Didier Gadea, viticulteur à Montagnac et président du Modef de l’Hérault : « En 1998, on me payait le merlot 84€/hl avec 6€/hl de frais de vinification. Aujourd’hui on me le paie 70€/hl avec 18€/hl de frais de vinification ». Pascal Marié, vigneron à Puilacher et trésorier de la Coordination rurale de l’Hérault. « Sur les 10 ans passés, le prix moyen des IGP du Languedoc a baissé de 15% alors que les charges ont augmenté de 35 à 40% et le point mort, qui était à 50hl/ha, il est désormais de 70hl/ha, le tout dans le contexte climatique que l’on connait ».
« Le contenant est devenu plus cher que le contenu »
Thierry Arcier, vigneron à Saint-Pargoire (Hérault), et co-porte-parole de la Confédération paysanne de l'Hérault. « Ce que l’on traverse, ce n’est pas une crise puisque ça se casse la figure depuis 50 ans ». Guilhem Vigroux, viticulteur à Villeveyrac (Hérault) et secrétaire général (FDSEA) de la Chambre d’agriculture de l’Hérault. « Le contenant est devenu plus cher que le contenu ».

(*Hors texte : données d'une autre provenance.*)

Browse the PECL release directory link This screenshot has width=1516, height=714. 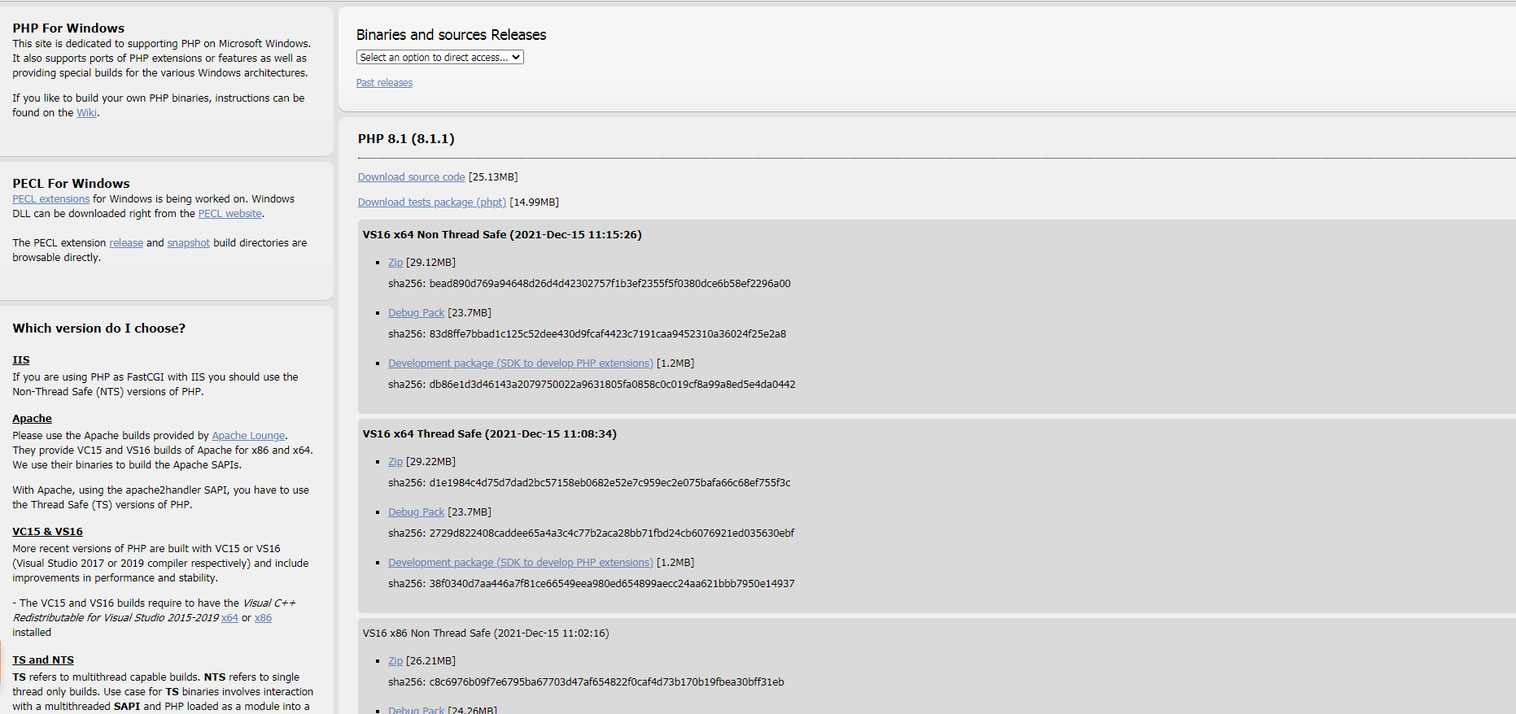click(x=126, y=243)
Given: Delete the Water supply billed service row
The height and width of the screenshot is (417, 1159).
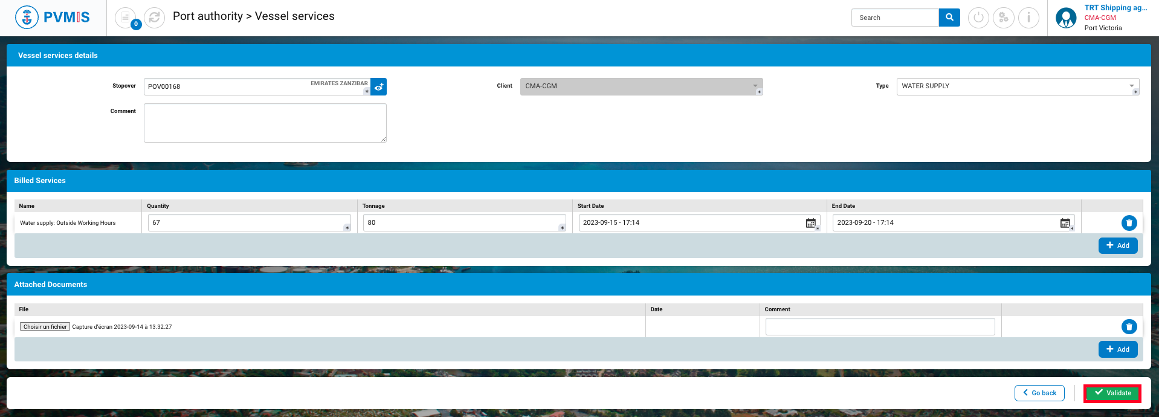Looking at the screenshot, I should tap(1129, 223).
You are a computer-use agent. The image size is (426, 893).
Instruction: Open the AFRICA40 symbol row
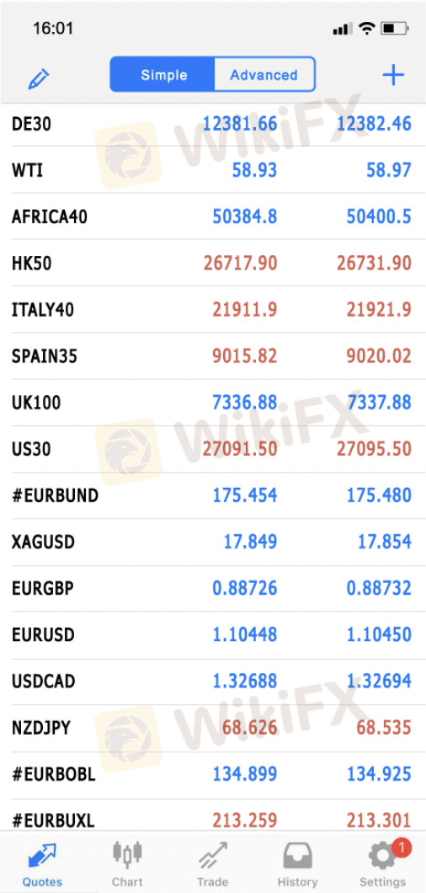pyautogui.click(x=213, y=217)
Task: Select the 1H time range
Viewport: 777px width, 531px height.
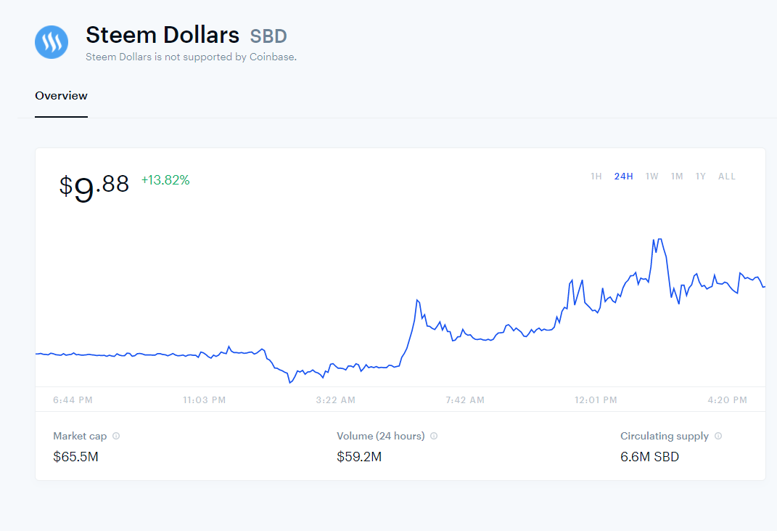Action: 596,177
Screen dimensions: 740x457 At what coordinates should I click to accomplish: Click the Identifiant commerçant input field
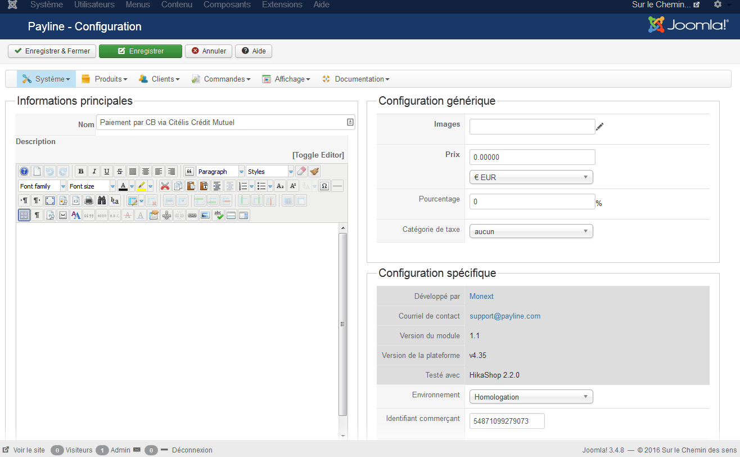(x=507, y=421)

A l’occasion d’un débat impromptu organisé au salon Dionysud à Béziers (Hérault), des responsables professionnels du département ont débattu de la crise viticole qui sévit, dans le Midi, et bien au-delà. Pour s’en convaincre, il n’est que de rappeler les 200 millions d’euros alloués en 2023 à la distillation pour soulager les cuves et les cours, les 38 millions d’euros alloués à l’arrachage dans le bordelais, les 40 millions d’euros d’indemnisation des impacts de la grêle en plus de l’indemnité de solidarité nationale et enfin les 120 millions d’euros négociés par la France à Bruxelles pour réduire le potentiel viticole, moyennant une aide maximale de 4000€/ha.
Dans les quatre départements du Languedoc-Roussillon, qui concentrent environ un quart du vignoble national, on redoute la casse du siècle. Et pour cause. « On a des viticulteurs qui produisent et qui n’arrivent pas à vendre mais il y a ceux qui ne produisent plus comme cette année dans l’Aude et les Pyrénées-Orientales avec des récoltes de 500 kilos par hectare », souligne Guilhem Vigroux.

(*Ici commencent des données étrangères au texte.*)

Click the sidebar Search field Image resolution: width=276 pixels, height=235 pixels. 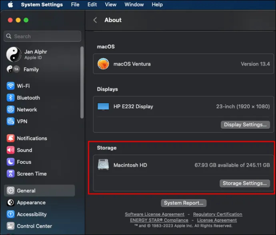42,36
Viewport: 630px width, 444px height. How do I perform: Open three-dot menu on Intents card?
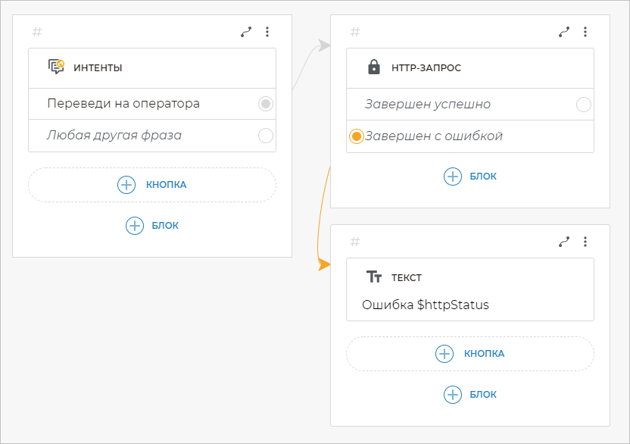(267, 32)
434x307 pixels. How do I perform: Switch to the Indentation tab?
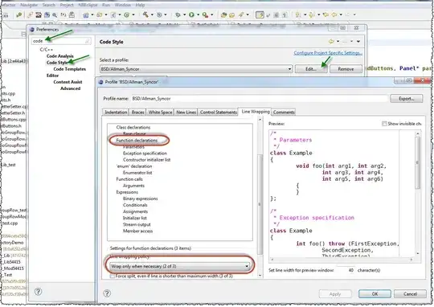pos(116,113)
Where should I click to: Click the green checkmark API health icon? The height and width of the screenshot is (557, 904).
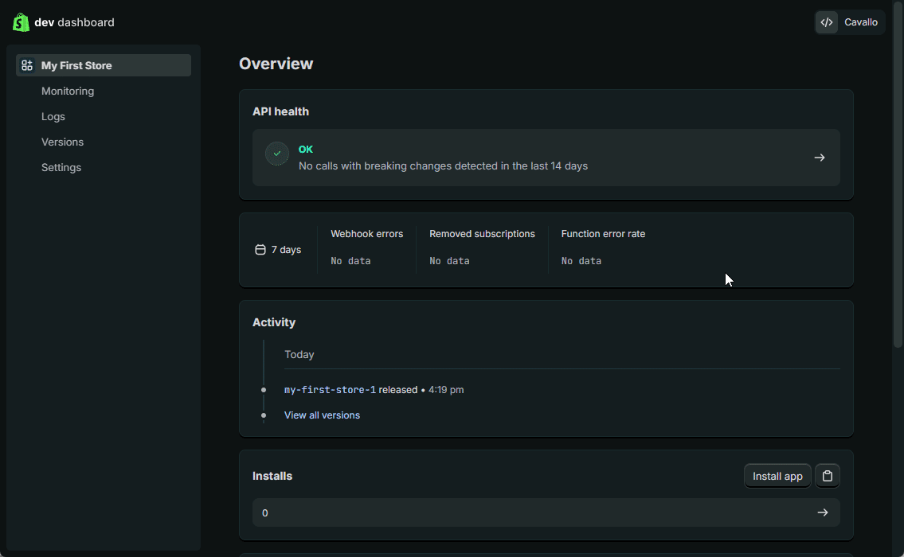(277, 154)
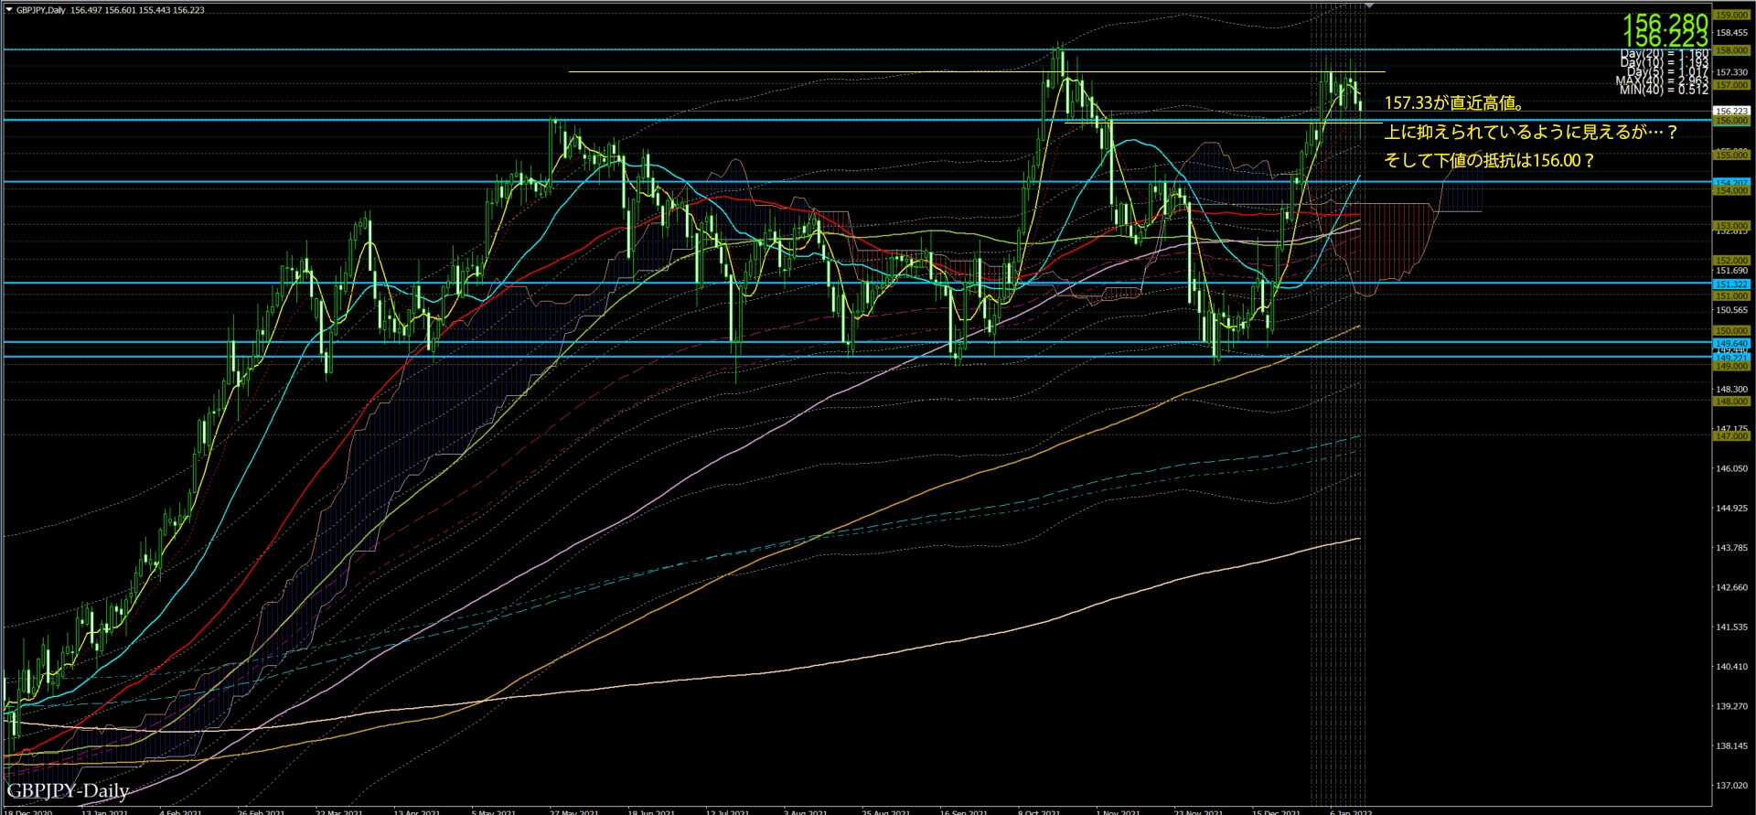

Prix garantis, prix de référence, Egalim à la mode viti ?
Pour la Conf’, « quand les producteurs ne sont pas maîtres des prix, ce sont les metteurs en marché qui dirigent et qui paient 10 centimes le verre de vin aux producteurs, sans tenir compte des coûts de production. Il faut des prix rémunérateurs garantis par l’Etat et des quotas de production par actif ».
« Si tu travailles pour 7 centimes le verre, tu peux faire tout ce que tu veux, tu crèveras sur ton exploitation »

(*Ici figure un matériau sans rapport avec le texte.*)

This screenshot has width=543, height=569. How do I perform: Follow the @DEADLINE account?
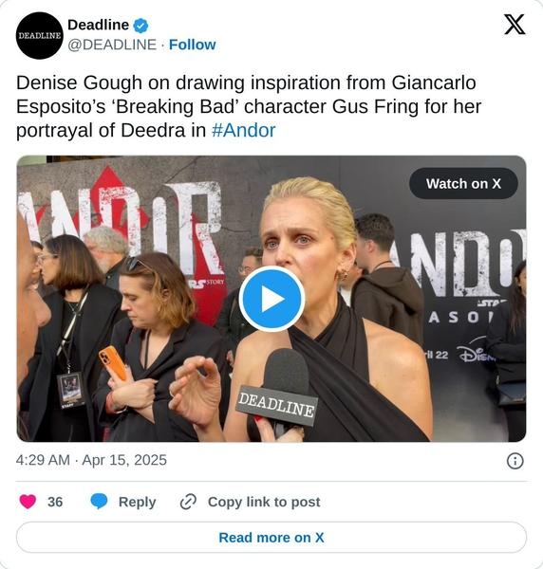tap(192, 45)
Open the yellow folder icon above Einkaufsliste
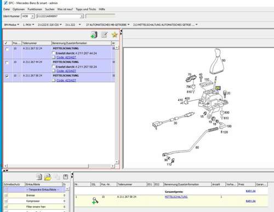 coord(48,177)
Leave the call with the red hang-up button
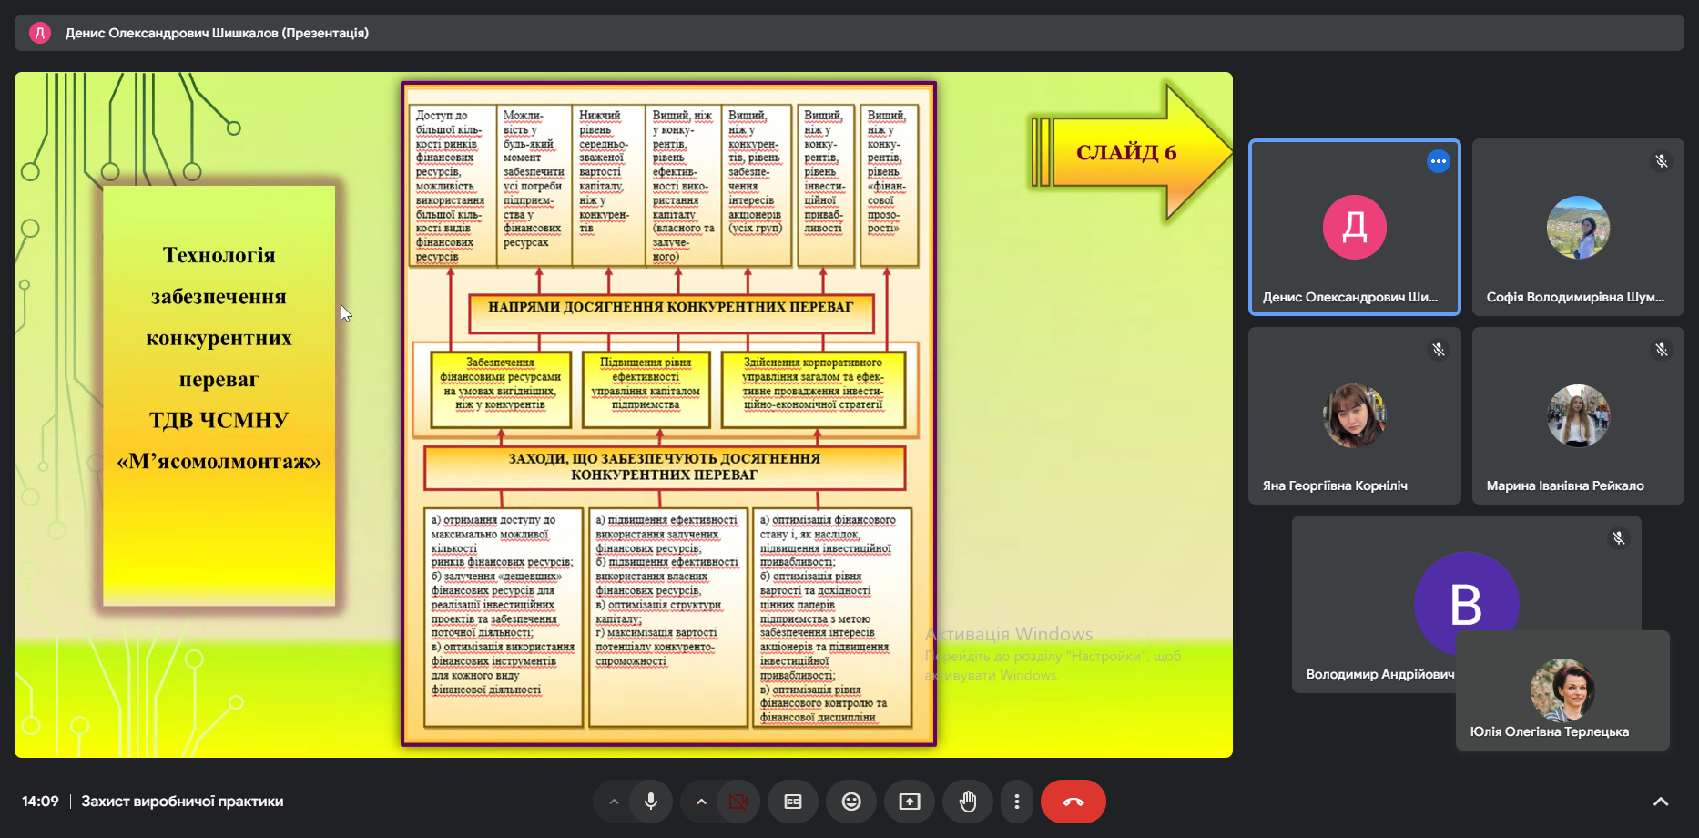 click(x=1073, y=802)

Même son de cloche au Modef, qui veut réécrire et inscrire dans l’article 632-1 du Code rural, relatif aux interprofessions, la notion de prix minimum garantis ou de prix de référence. « Il ne faut pas se demander si c’est possible ou pas, c’est comme si on demandait au pendu de s’adapter à la corde. Les prix garantis par l’Etat, la première démocratie à les avoir mis en place, c’est les Etats-Unis après la crise de 1929. Si tu travailles pour 7 centimes le verre, tu peux faire tout ce que tu veux, tu crèveras sur ton exploitation ».
« On peut décréter que le vin sans IG vaut 100€/hl mais on fait quoi du reste ? »
Côté FDSEA, on est davantage perplexe. « On peut décréter que le vin sans IG vaut 100€/hl, énonce Guilhem Vigroux. Mais on fait quoi du reste ? Et on interdit aux metteurs en marché de s’approvisionner en Espagne en vin sans IG que l’on ne trouve pas en France mais que l’on est capable de produire ? Sauf qu’en France, on fait d’abord le plein des AOP, puis des IGP et s’il en reste on fait des vins sans IG ». Pour la FDSEA, une partie de la réponde se situe dans la segmentation et la contractualisation à long terme avec le négoce.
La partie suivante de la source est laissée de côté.